Celluster™ IP-Less / IPAM-Less

Stop plumbing IPs. Start flowing intent.
Addresses • Identity • Intent
IPs, IPAM and DHCP are plumbing. Intent is the workload.

Cloud today still treats every workload as an IP endpoint: carve subnets, allocate IPs, manage DHCP, wire CNI, debug conntrack. Most of this has nothing to do with the business logic you are trying to run.

Celluster flips the stack: workloads run as Cells identified by intent, zone, and lineage. IPs become an implementation detail of the substrate, not something every team has to juggle.

Cartoon of a frazzled IP plumber juggling CIDR blocks and pipes versus calm intent-driven Cells.
The IP plumber vs intent-driven Cells. Stop patching pipes. Let the substrate carry meaning.

From IP Endpoints → Intent-Native Cells

Addresses are implementation. Intent is the interface.

In traditional stacks, every workload is born as an IP address. Before it can do anything useful, somebody must:

  • Carve CIDR blocks and subnets.
  • Run DHCP / IPAM workflows to assign addresses.
  • Attach CNIs and overlays to make those addresses routable.
  • Mirror the same intent again in firewall rules and policies.

Celluster starts from the opposite side:

Cells are defined by intent, zone, and tenant, not by IP.
The substrate is free to use whatever addressing is efficient underneath, while the intent graph stays stable.

The IP Plumber Problem

Every new service becomes another pipe to maintain.

If you are an SRE or network engineer, your job probably looks like plumbing:

  • Expanding subnets when teams run out of IPs.
  • Debugging “it worked in dev” because address plans differ across environments.
  • Tracking down ghost entries in ARP, DNS, or conntrack after rollouts.
  • Coordinating IP address changes with security, platform, and app teams.

None of this work is product value. It is just the cost of representing workloads as IP endpoints.

Every IP you assign is another thing to migrate later.

Celluster: IP-Less at the Edge, Not in the Kernel

We are not deleting IP. We are deleting IP from your backlog.
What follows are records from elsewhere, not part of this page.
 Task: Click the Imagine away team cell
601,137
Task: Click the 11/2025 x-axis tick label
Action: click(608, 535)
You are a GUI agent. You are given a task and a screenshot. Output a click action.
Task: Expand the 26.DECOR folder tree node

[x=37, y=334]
Celluster maintains whatever addressing it needs inside the substrate. But to operators and developers, the surface area is:

  • intent: what this Cell is and how it should behave.
  • zone: where it belongs (cluster, region, cloud, slice).
  • tenant: who owns it.

Routing and reachability are derived from this semantic graph, not from manual IP accounting.

Think of it as: “No IPAM in your workflow. Plenty of IP where it belongs.”
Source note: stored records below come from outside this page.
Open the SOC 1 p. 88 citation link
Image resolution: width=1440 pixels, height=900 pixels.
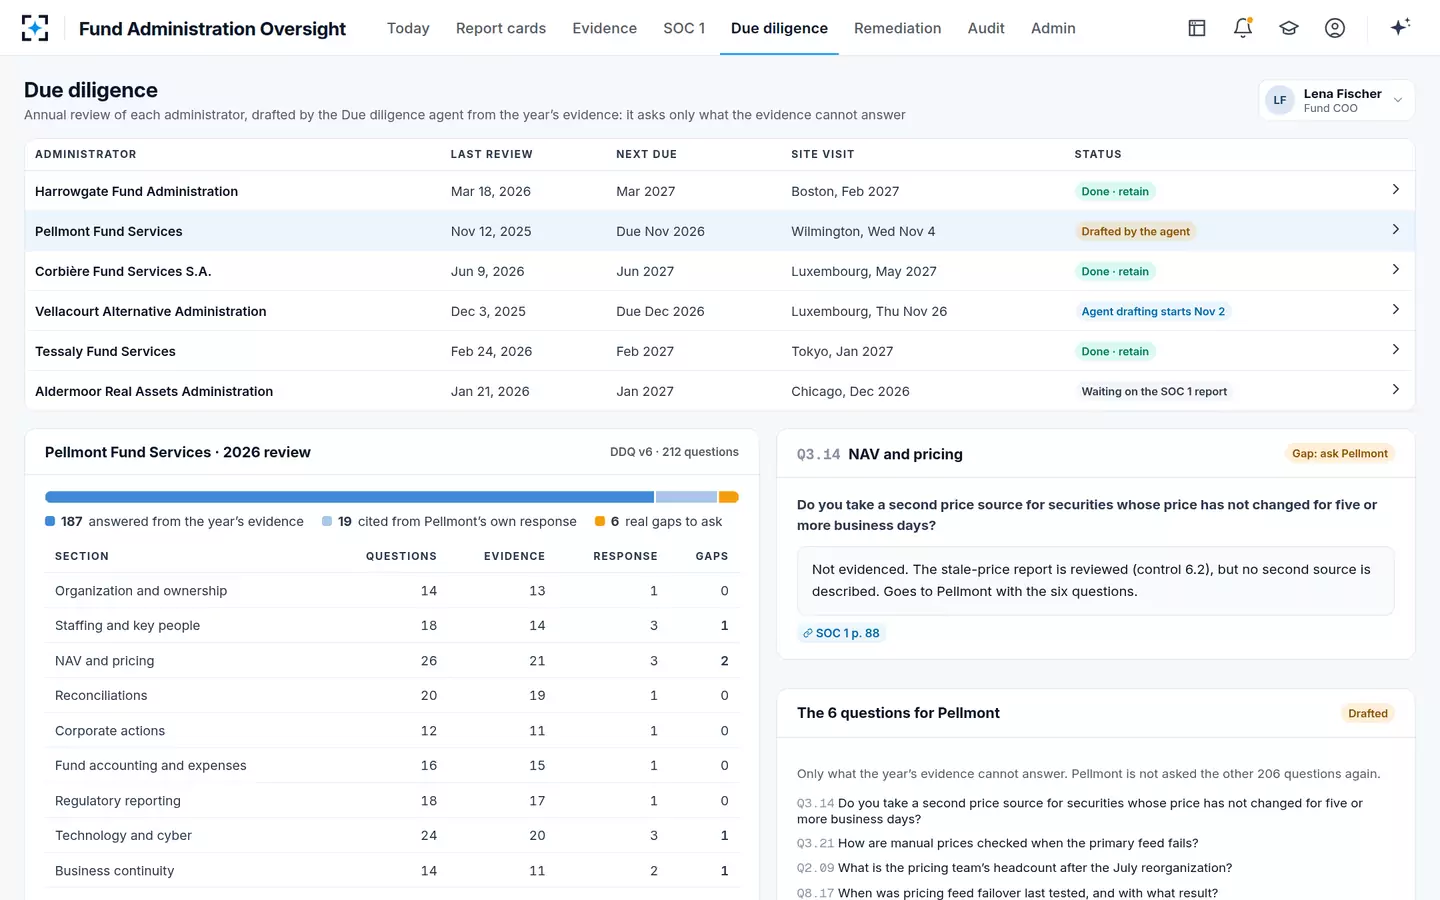point(841,633)
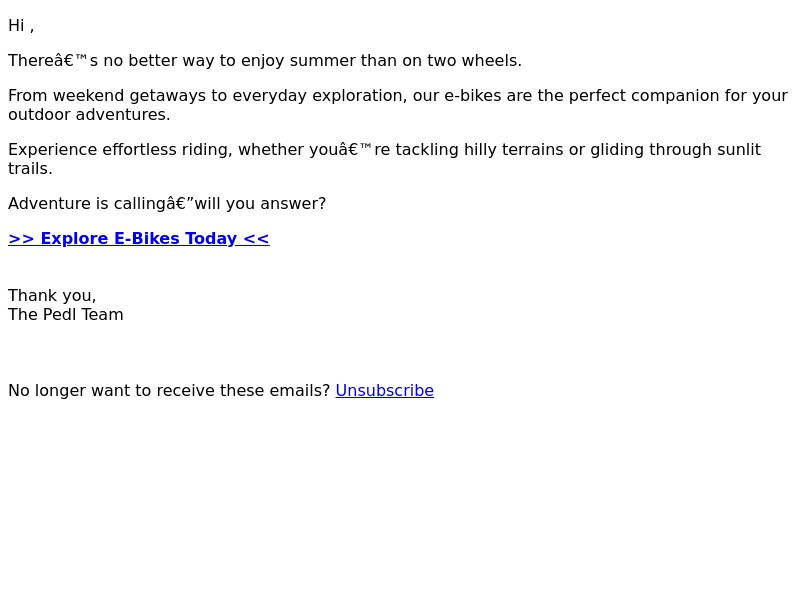Click the 'From weekend getaways' line
800x600 pixels.
click(x=398, y=95)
IPAM & CNI vs Intent-Native Cells

What changes, what stays, and who feels it.

Aspect Traditional (IP / IPAM / CNI) Celluster Cells
Identity Workloads known by IP, hostname, or interface. Workloads known by intent + zone + tenant; IP is internal detail.
Onboarding Request subnet, carve CIDR, allocate IP, wire CNI, update security rules. Declare intent; Cells are born with correct reachability and policy from the start.
Change IP changes ripple into DNS, firewalls, ACLs, configs, scripts. Change intent or zone; Cells migrate with preserved semantics. Addressing churn is absorbed by the substrate.
Operations IPAM tickets, IP conflicts, CNI upgrades, overlapping CIDRs. Operators reason about who can talk to whom, and why, not about addresses.
Multi-cloud Gateways, VPN meshes, NAT, duplicated address plans. Intent graph spans zones and clouds; Cells discover peers via semantics.

Goodbye IPAM Queue

The IPAM bureaucrat meets intent-only Cells.
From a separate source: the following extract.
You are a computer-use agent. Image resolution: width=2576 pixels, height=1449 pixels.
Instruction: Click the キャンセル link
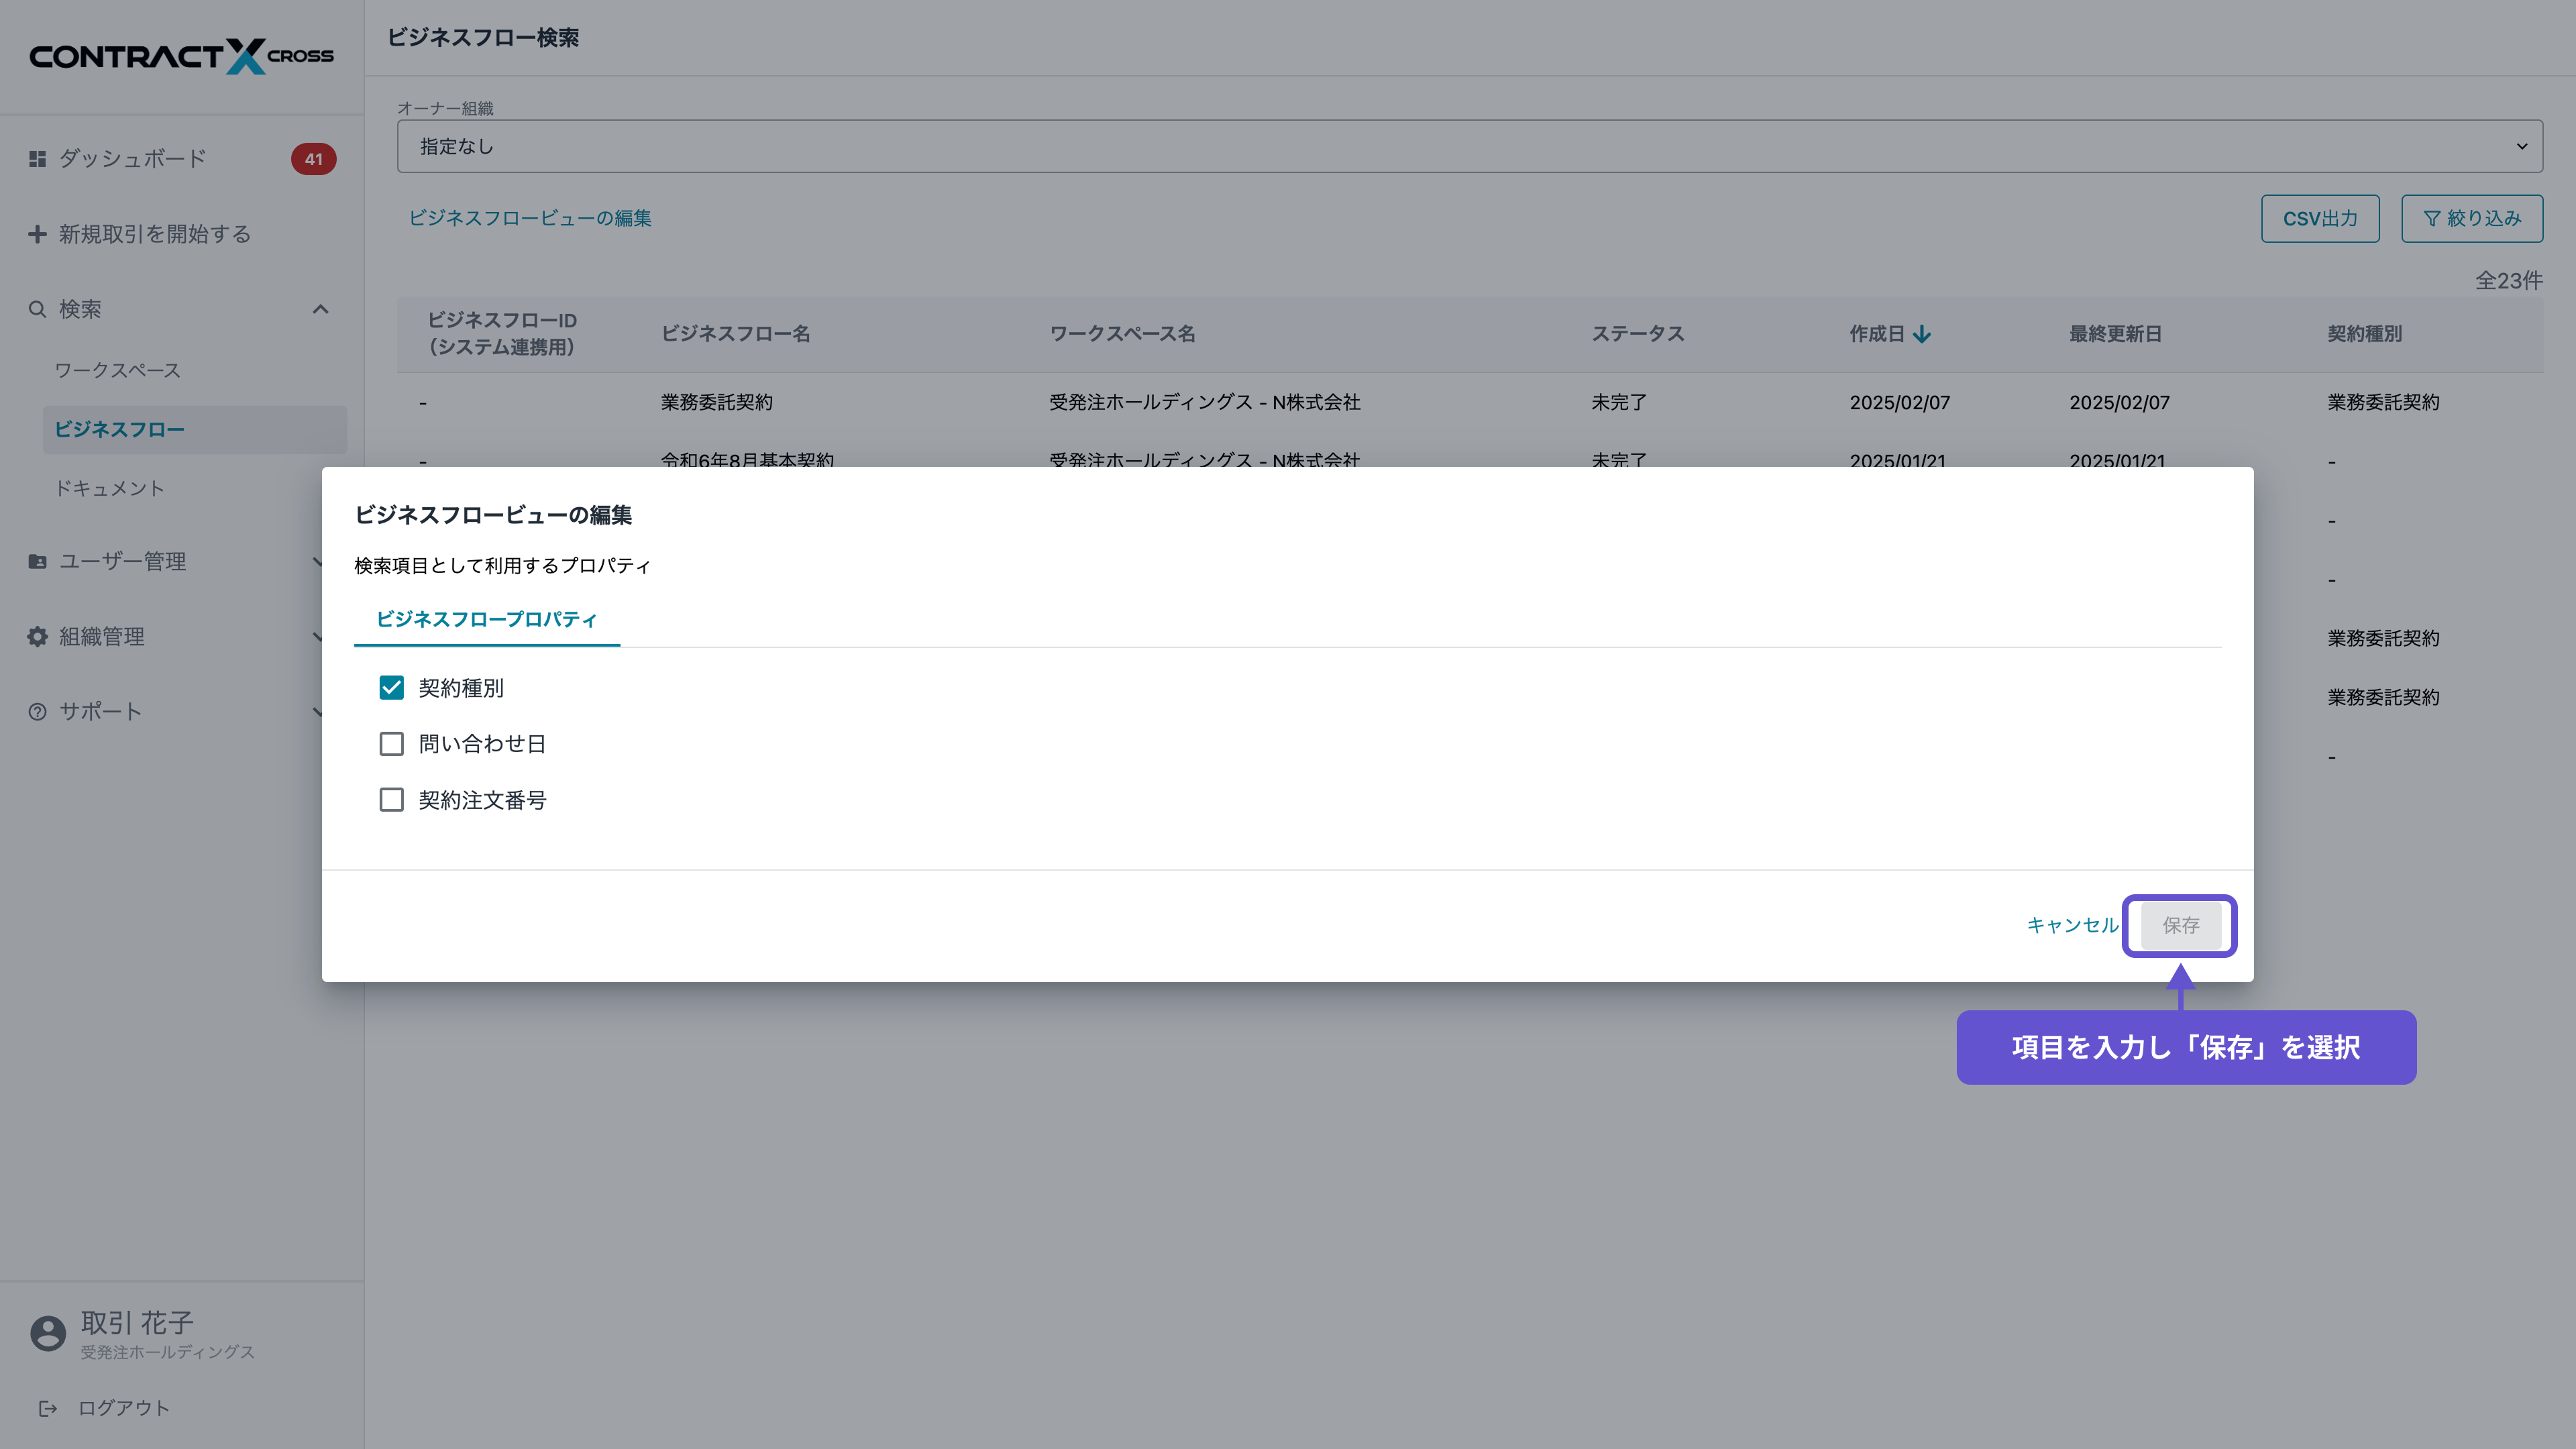[x=2072, y=925]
Cartoon of an IPAM bureaucrat stamping forms versus happy intent-only Cells walking through a gate.
No IPAM • No CNI • No DHCP. Just intent. Cells carry an intent badge instead of an address form.

In many organisations, getting an IP address is still a ticket. With Cells, the ticket is replaced by a declaration:

  • intent: api.orders.v1
  • zone: eu-prod
  • constraints: latency, tenant, risk band

The substrate takes care of fit, placement, reachability, and any addressing details required to make it real.